Secondly, Cutler needs to get his head right early on in this contest. The Bears are playing at home rather than in the hostile confines of Lambeau Field, so that should help. But if he struggles early and the crowd begins to groan..well, given what we know about Cutler's ability to remain even keeled mentally, I'd imagine that the Bears coaching staff will do everything possible to make sure he has some positive moments out there before they ask him to shoulder too much responsibility.
Finally, if Cutler and the Bears offense are able to get things going - even just a bit - early on by softening the Steelers pass rush with some screens and other passes to Forte, that may very well get Pittsburgh's reserve safetys to make a crucial error over-committing later on in the game. We saw Anthony Smith doing it against the Patriots. And though he deserves credit for what he has and continues to contribute to this football team, we all know that Tyrone Carter doesn't take the best angles or possess top-notch athleticism at this stage in his career.
If Chicago can find the right balance of patience, diverse play calling and success methodically taking what the Steelers defense gives them early in the game, they could very well strike big later in the game when physical fatigue slowly begins to set in. Physical fatigue leads to mental mistakes and Ryan Mundy, William Gay and Tyrone Carter ain't a bad group of defensive backs to take your chances against when the stakes are high.

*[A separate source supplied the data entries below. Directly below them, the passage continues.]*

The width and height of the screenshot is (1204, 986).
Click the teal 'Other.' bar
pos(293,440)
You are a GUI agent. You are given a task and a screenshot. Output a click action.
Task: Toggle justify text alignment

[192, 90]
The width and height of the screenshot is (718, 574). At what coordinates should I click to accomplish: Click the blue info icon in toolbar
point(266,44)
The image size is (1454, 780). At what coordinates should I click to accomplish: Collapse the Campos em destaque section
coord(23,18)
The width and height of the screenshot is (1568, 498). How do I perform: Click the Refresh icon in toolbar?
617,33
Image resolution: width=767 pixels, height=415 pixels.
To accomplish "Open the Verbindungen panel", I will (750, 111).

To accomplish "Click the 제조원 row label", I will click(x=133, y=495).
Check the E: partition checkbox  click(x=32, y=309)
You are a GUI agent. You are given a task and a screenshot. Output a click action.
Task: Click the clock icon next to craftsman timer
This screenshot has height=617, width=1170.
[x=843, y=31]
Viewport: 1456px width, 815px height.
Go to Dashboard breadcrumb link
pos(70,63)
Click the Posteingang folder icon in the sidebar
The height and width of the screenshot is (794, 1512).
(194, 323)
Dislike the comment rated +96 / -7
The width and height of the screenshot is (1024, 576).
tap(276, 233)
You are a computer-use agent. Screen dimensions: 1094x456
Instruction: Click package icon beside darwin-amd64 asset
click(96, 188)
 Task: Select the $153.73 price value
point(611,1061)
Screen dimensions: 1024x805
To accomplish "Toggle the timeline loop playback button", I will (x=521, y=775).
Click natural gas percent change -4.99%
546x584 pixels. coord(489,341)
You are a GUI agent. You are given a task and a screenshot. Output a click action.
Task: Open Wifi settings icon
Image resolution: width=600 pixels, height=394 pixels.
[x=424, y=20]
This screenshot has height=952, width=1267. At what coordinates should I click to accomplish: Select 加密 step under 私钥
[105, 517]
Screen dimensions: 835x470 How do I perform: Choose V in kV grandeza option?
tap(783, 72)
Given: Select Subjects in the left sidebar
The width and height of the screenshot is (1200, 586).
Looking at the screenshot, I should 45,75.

Am I concerned about this Sunday's game? Yup. At least on defense. That's largely because I think they will look to get the ball in Forte's hands in the passing game rather than trying to pound the rock with him on the ground or give Cutler the green light to sling it around the perimeter and deep over the middle early in the game. I do think the Steelers offense can lead this team to victory on Sunday, even if the defense were to allow 17-24 points. It's too early in the season to make bold declarations about any units in the NFL, but my hunch is that the Steelers offense - particularly the passing game - is going to be extremely formidable all year, particularly against mediocre pass defenses. Chicago's would qualify.
So if I had to guess, I'd say ignore all the chirping by the announcers about how this one is going to be a low-scoring affair. I don't see it with Pittsburgh's top defensive back being out, and coupled with Lawrence Timmons likely out the Bears will have a lot more space in the middle of the field than usual. Additionally, I also just wrote a few days ago that that I didn't feel Chicago's defense was as good as advertised the past two seasons. I think the Bears' defense will be better down the road - both later this year and in future years - due to them paying more attention to that side of the ball. But it can't and won't happen overnight. And with the slew of injuries Pittsburgh must contend with, combined with the fact that Chicago's playing at home in what should be gorgeous conditions, I have a hard time seeing how this game is a low-scoring affair. That's if Big Ben makes good decisions with the football. And that's if the Bears look to get the ball in to the hands of second year sensation Matt Forte in other ways besides just handing the ball off to him.